Pour traiter l’épilepsie, de nombreuses molécules peuvent être prescrites. Elles visent à limiter la survenue des crises et à en diminuer l’importance. Ces médicaments ont cependant des effets indésirables potentiellement graves, notamment sur les fœtus qui y seraient exposés.
Le valproate et ses dérivés (valproate de sodium, valpromide) sont ainsi associés à un risque élevé de malformations congénitales (au niveau du rein, du cœur, du cerveau…), tout comme le topiramate ou la carbamazépine. Ces molécules peuvent également entraîner des troubles neurodéveloppementaux chez l’enfant à naître, c’est-à-dire une perturbation de son développement cognitif, affectif, mais aussi moteur ou langagier. D’autres médicaments plus récemment mis sur le marché ont, eux, une fréquence moindre d’effets indésirables de ce type et sont considérés comme plus sûrs.
Une étude pour faire le point
C’est pour cela que les autorités sanitaires travaillent depuis de nombreuses années à limiter autant que possible la prise de tels traitements par des femmes épileptiques qui débuteraient une grossesse. Le groupement d’intérêt scientifique EPI-PHARE est une structure d’expertise publique en pharmaco-épidémiologie, créée conjointement par l’Agence nationale du Médicament (ANSM) et la Caisse nationale d’Assurance maladie (Cnam). Ses experts ont analysé les données figurant dans le Système national des données de santé (SNDS) de notre pays, pour retracer sur la période allant de 2013 à 2021 l’exposition de plus de 55 000 grossesses exposées à au moins un antiépileptique. Cette étude a été publiée le 26 août dans la revue Neurology de l’Académie américaine de neurologie. Elle montre, selon les différentes molécules et leurs risques associés pour le fœtus, les points qui ont été sérieusement améliorés et ceux qui peuvent encore l’être.
Baisse notable de l’exposition
L’étude met en évidence une baisse de l’exposition prénatale au valproate de sodium et au valpromide. Le nombre de grossesses exposées à ces médicaments précis a diminué de plus de 84 % sur la période, tandis que le taux d'interruption des grossesses exposées a augmenté de plus de 23 %. Les experts ont également relevé une réduction du nombre de femmes ayant pris ces molécules de façon prolongée, c’est-à-dire pendant plus de 30 jours pendant qu’elles étaient enceintes.L’étude du GIS EPI-PHARE révèle aussi une diminution constante mais moins marquée de l’exposition au topiramate (- 34 %) et à la carbamazépine (- 40 %) entre 2013 et 2021.
Si l’on ne peut que se féliciter de la baisse de l’exposition des grossesses aux deux familles d’antiépileptiques précitées en raison des risques pour le fœtus, les chercheurs d’EPI-PHARE mettent en évidence, par ailleurs, une augmentation de 28 % du nombre de nouveau-nés ayant été exposés à la prégabaline et à la gabapentine, des molécules dont l’impact potentiel sur les enfants à naître est moindre en l’état actuel des connaissances.
Quant à l’exposition des grossesses aux molécules plus récentes comme le lacosamide et le zonisamide, les travaux d'EPI-PHARE montrent qu’elle est également en progression.
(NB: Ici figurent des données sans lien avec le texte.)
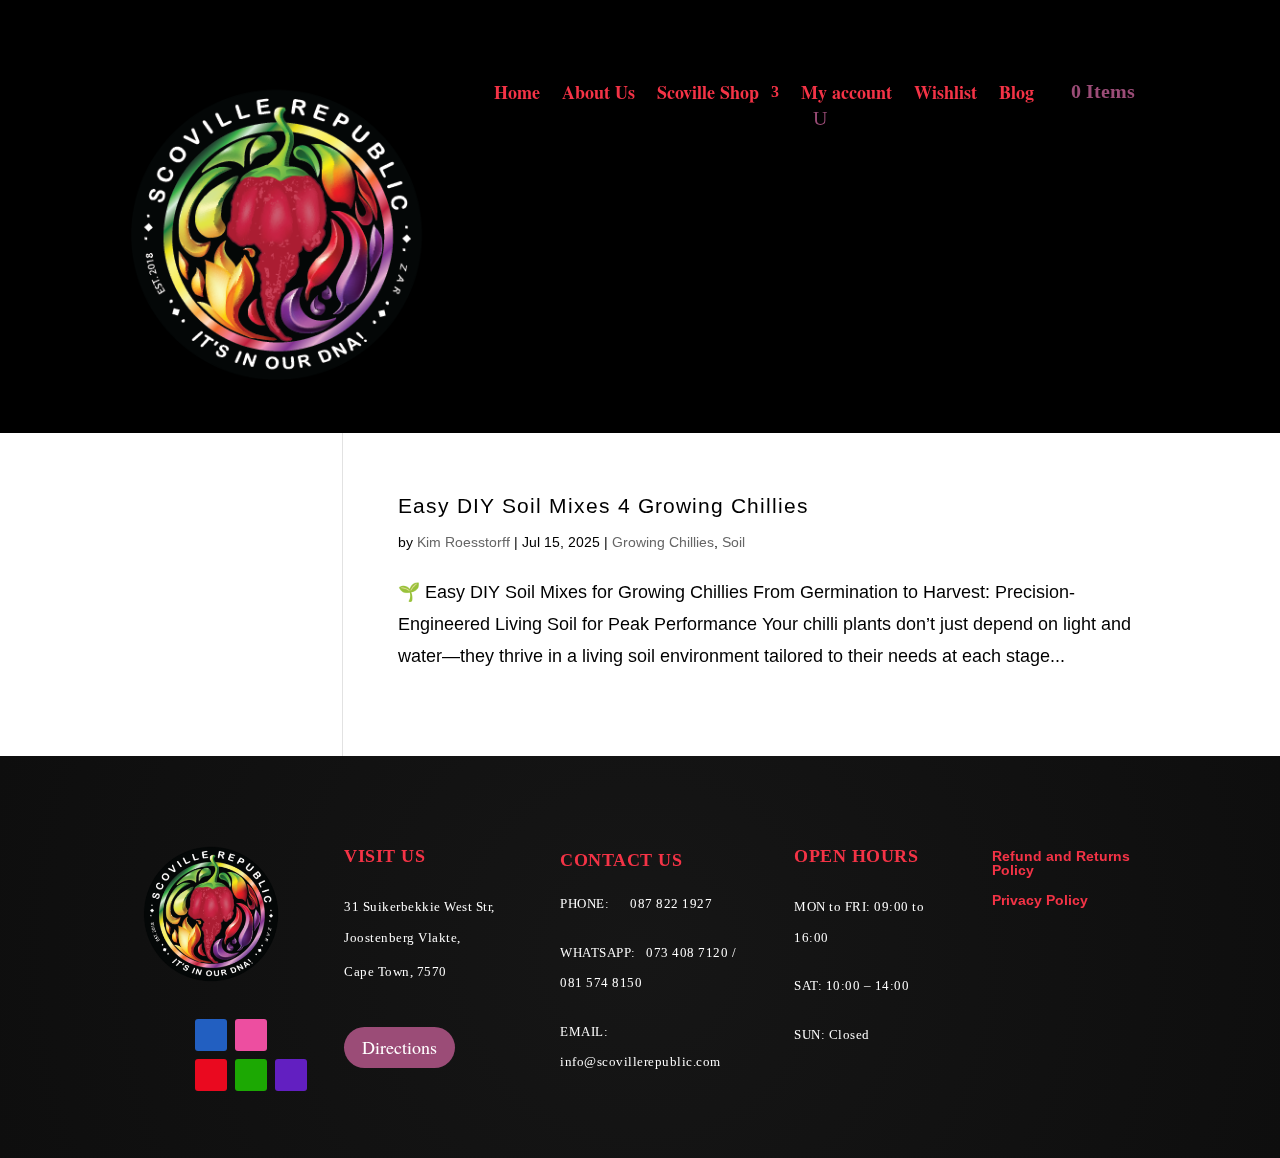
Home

Dans le même temps - et c’est un excellent point - l’utilisation d’antiépileptiques ne présentant pas de risque identifié à ce jour en cas d’utilisation pendant la grossesse, comme la lamotrigine et le lévétiracétam, a augmenté de 30 % entre 2013 et 2021.
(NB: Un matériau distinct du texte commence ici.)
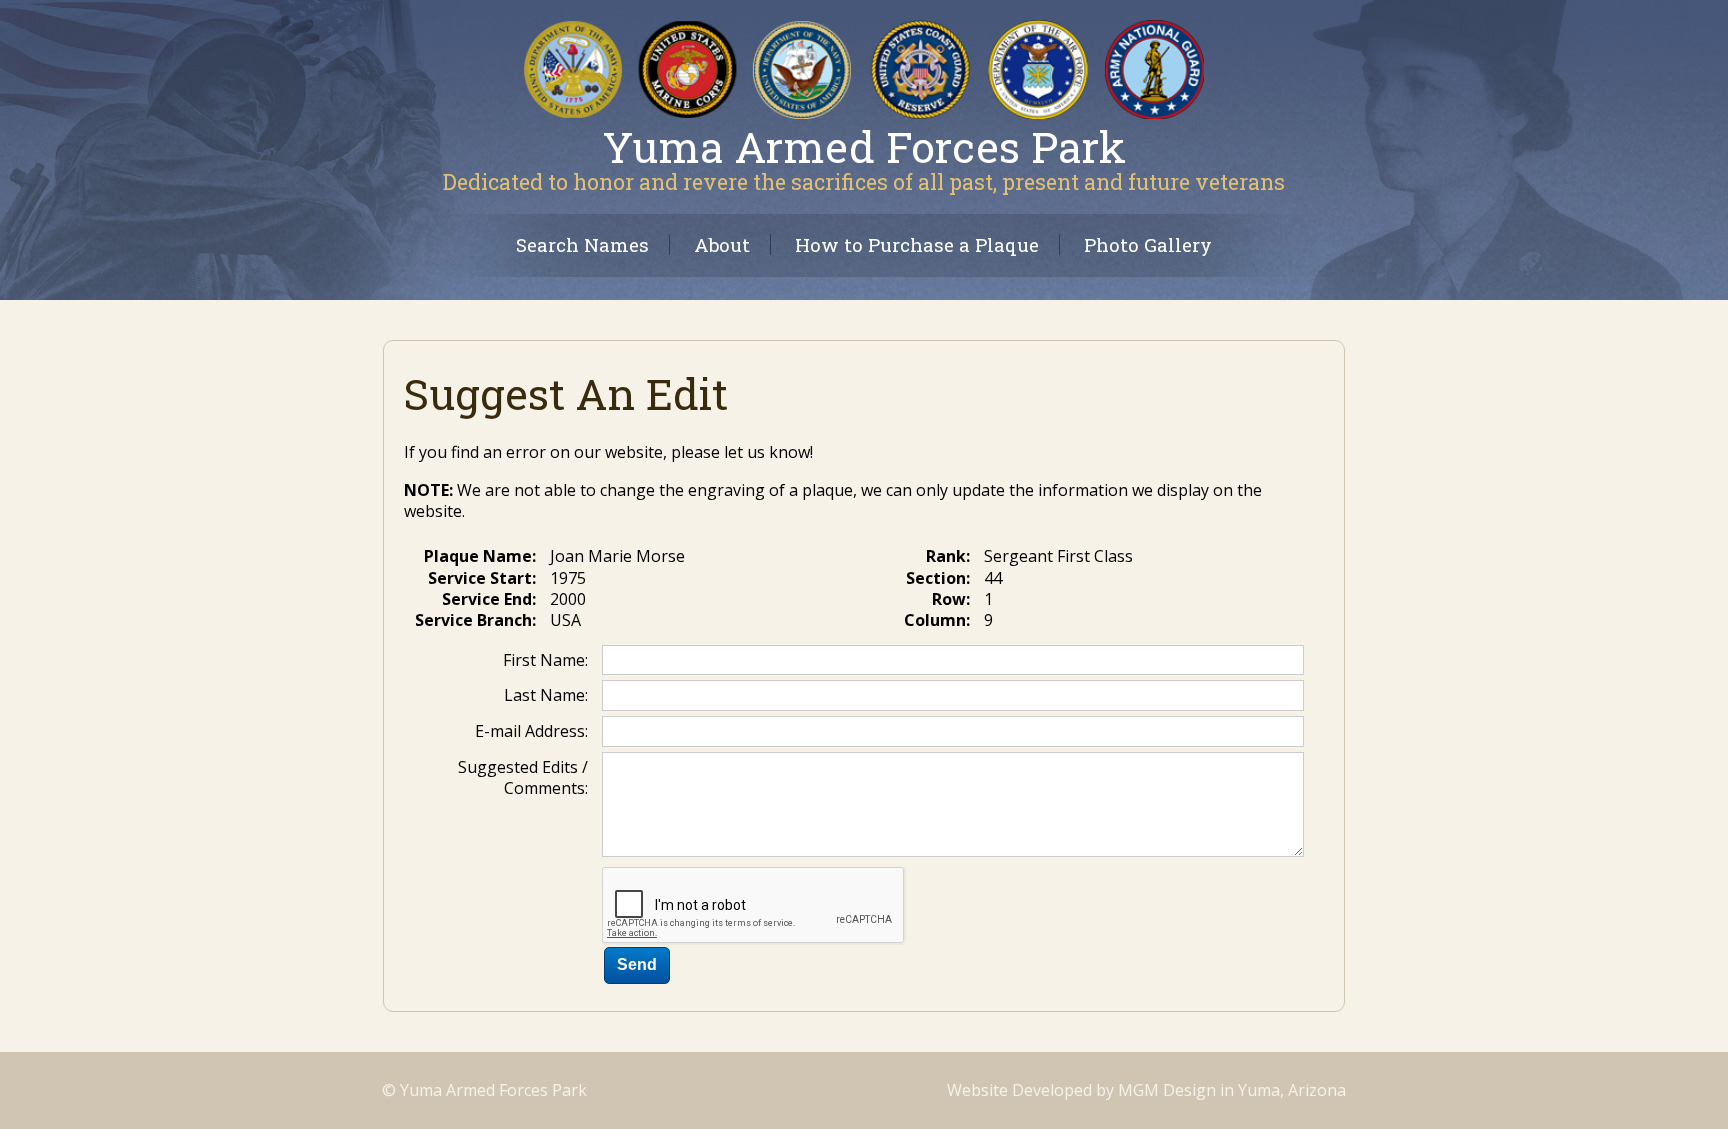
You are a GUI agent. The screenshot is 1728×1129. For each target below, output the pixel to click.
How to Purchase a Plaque (917, 244)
Une meilleure prise en charge pour toutes
La mise en perspective de ces résultats par le GIS- EPI-PHARE souligne en parallèle « une inégalité sociale marquée » dans l’exposition aux médicaments antiépileptiques des femmes enceintes, « l’exposition aux molécules à risque avéré ou incertain concernant plus souvent des femmes défavorisées sur le plan socioéconomique ». Des efforts importants restent donc à faire pour que les femmes les plus précaires bénéficient d’un meilleur suivi, leur permettant de changer de traitement chaque fois que possible pour minimiser le risque pour leur bébé à naître. L’ANSM poursuit d’ailleurs ses actions au niveau national comme européen pour améliorer l’utilisation des antiépileptiques et leur bon usage lors de la grossesse.